Они втянули в себя виски, тяжело, как чистый спирт, Дед посмотрел на опустошенную бутылку и отшвырнул ее в угол. Тим хрюкнул и с пустым стуком уронил голову на стол.
В темном углу — отчего-то там свет нетусклой лампочки проваливался как в яму — кто-то завозился и заворчал. Дед замер. По спине пробежались, вонзаясь, ледяные иглы, колени обмякли мягким ватным бессилием. Из угла вышел невысокий кряжистый человек в кожаном пиджаке и высоких сапогах, блестящим лысым лбом. На объемистом животе поблескивала золотая цепь. Усы сливались с остроконечной бородкой. Человек остановился рядом с Дедом — тот видел все, даже поры на носу и волоски в ухе — достал табакерку, щелкнул по ней пальцем, зарядил обе ноздри, и, вздохнув троекратной судорогой, оглушительно чихнул. Затем шагнул к двери — из нее холодный ветер занес несколько желтых кленовых листьев. Хотя стояло — помнил Дед — иссушающее лето.
Дед сел на чурбак и сиплым голосом произнес…
— Ты это видел? Ты видел его? Кабана, который мимо прошел? Откуда он здесь взялся? Он здесь прятался, пока мы пили? Или мы до мужиков допились? А? Блин, руки трясутся… мокрый весь, хоть выжимай… не, ну ты видел? А? Надо выпить. Надо еще выпить. Еще и еще надо выпить…

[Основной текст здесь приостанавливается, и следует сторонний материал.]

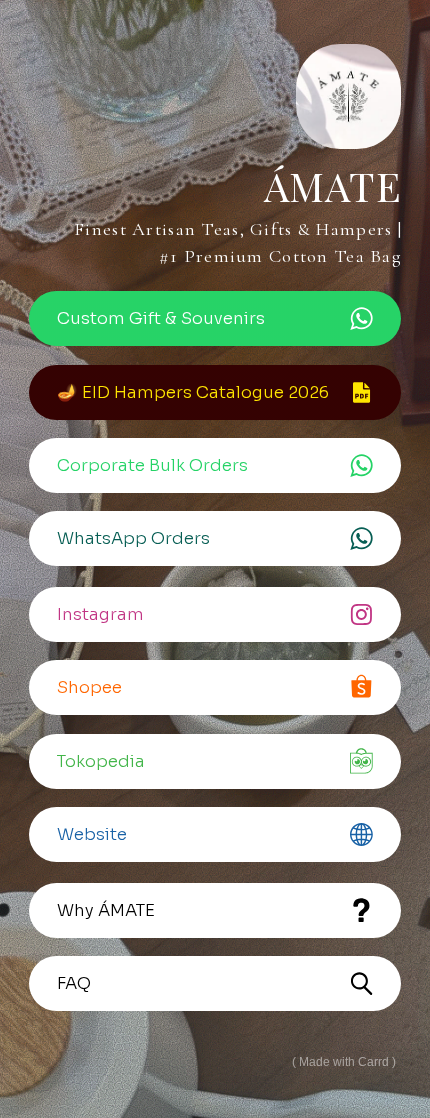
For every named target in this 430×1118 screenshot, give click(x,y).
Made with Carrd (344, 1062)
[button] (214, 318)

Светящая остывшим блином лысина главного редактора не отвечала.
Дед знал, что надо выпить — он хорошо помнил, как цокали по брусчатке копыта, как блестели глаза в темных кругах у слезшей с пролетки дамы, и кулак, опрокинувший его на грязный двор, он тоже помнил хорошо. Кстати, очнулся он тогда в своем привычном мире — но глаз заплыл роскошным фиолетовым фингалом.
Дед вышел из кирпичного сарая и поежился. Ночь, несмотря на лето, оказалась холодной и ветреной. Двор как-то неузнаваемо изменился. Деревья вроде стояли — но не на своих местах. На стене появился колпак фонаря с четырьмя стеклами, в котором шипел голубоватый газ. Несколько окон второго этажа были освещены желтоватым светом, в них виднелись занавески и герани.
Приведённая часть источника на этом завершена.